Steiner's injuries and local timeline

Steiner signed with Puma in mid-2022 and began experiencing foot problems in 2023 that led to multiple procedures and time away from competition, reporting and the lawsuit say, per The Columbus Dispatch. She finished sixth in the 200 meters at the 2024 U.S. Olympic Trials and in August 2025 announced she was taking a step back from pro racing while pursuing graduate studies; local reporting and Steiner's posts place her in Columbia, South Carolina and enrolled in a master’s program. The complaint says further surgeries through 2025 did not restore her to full competitive form, prompting the legal filing.

How the shoes are said to work

The complaint centers on features that have defined the latest performance-shoe boom: curved carbon-fiber plates and high-energy midsole foams that change bending stiffness and loading at the foot. Peer-reviewed research shows advanced, carbon-plate footwear can alter strike patterns and reduce some mechanical loads, but experts remain divided about whether those changes heighten risk for particular bone-stress injuries in certain athletes; see the biomechanical analysis in Scientific Reports and explanatory coverage in Live Science for background.

Legal claims and next steps

The filing advances traditional product-liability causes of action, including negligent products liability, manufacturing and design defects, failure to warn and breach of warranty, and asks a judge or jury to award damages for past, present and future medical care, lost earnings and non-economic harms. Front Office Sports and legal outlets report the case was lodged in Massachusetts Superior Court and specifically names Mercedes-Benz Grand Prix because of its role in spike design.
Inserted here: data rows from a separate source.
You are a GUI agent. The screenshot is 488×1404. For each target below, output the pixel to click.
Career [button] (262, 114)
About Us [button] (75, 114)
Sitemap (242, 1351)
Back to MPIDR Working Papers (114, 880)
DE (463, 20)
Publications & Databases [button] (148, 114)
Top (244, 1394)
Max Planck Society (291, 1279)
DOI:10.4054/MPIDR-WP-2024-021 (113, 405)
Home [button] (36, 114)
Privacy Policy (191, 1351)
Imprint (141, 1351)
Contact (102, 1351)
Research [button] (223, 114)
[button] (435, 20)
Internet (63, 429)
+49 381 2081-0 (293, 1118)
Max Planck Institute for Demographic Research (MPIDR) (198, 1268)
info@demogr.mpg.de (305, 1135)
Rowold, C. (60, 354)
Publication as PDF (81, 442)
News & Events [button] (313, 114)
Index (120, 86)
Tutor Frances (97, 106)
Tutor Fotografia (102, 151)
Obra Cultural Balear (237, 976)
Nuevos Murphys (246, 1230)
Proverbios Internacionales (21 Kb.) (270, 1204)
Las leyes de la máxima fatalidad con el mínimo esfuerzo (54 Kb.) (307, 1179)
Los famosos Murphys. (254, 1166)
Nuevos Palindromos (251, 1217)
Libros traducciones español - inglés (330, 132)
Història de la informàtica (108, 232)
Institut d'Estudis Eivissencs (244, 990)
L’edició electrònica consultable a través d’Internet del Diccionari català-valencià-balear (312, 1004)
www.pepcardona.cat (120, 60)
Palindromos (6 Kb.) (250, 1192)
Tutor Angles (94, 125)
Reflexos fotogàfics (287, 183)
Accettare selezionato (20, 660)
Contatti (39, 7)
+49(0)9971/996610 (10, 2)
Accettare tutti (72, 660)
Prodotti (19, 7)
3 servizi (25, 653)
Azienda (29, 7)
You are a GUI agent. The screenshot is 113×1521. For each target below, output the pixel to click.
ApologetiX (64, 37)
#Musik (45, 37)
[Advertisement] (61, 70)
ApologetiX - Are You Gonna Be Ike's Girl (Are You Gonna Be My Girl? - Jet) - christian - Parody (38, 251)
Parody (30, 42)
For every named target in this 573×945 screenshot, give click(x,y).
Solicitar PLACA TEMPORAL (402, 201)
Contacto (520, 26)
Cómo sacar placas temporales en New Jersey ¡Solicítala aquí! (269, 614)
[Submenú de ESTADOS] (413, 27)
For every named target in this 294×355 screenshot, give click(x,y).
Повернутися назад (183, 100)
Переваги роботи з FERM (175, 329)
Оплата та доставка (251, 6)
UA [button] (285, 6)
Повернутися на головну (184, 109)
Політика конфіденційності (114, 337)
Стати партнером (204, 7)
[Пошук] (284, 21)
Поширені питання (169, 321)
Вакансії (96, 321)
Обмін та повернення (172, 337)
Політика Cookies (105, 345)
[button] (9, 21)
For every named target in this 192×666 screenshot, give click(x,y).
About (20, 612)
Responses and what to watch next

Puma and Mercedes did not immediately respond to requests for comment, local reporting noted, and no attorney appearance had been entered on the docket as of the initial coverage. The Columbus Dispatch says a procedural response deadline on the case will set the schedule for early motions and any settlement talks. Observers say the litigation will turn on whether the complaint can link particular shoe components to the specific medical diagnoses in Steiner’s records.

Steiner, a Dublin Coffman High School graduate and former Kentucky standout who holds U.S. indoor marks in the 200- and 300-meter events, is pursuing graduate study while the case moves through court. The suit is likely to draw close interest from athletes, coaches and footwear companies as it tests where performance innovation ends and consumer safety begins.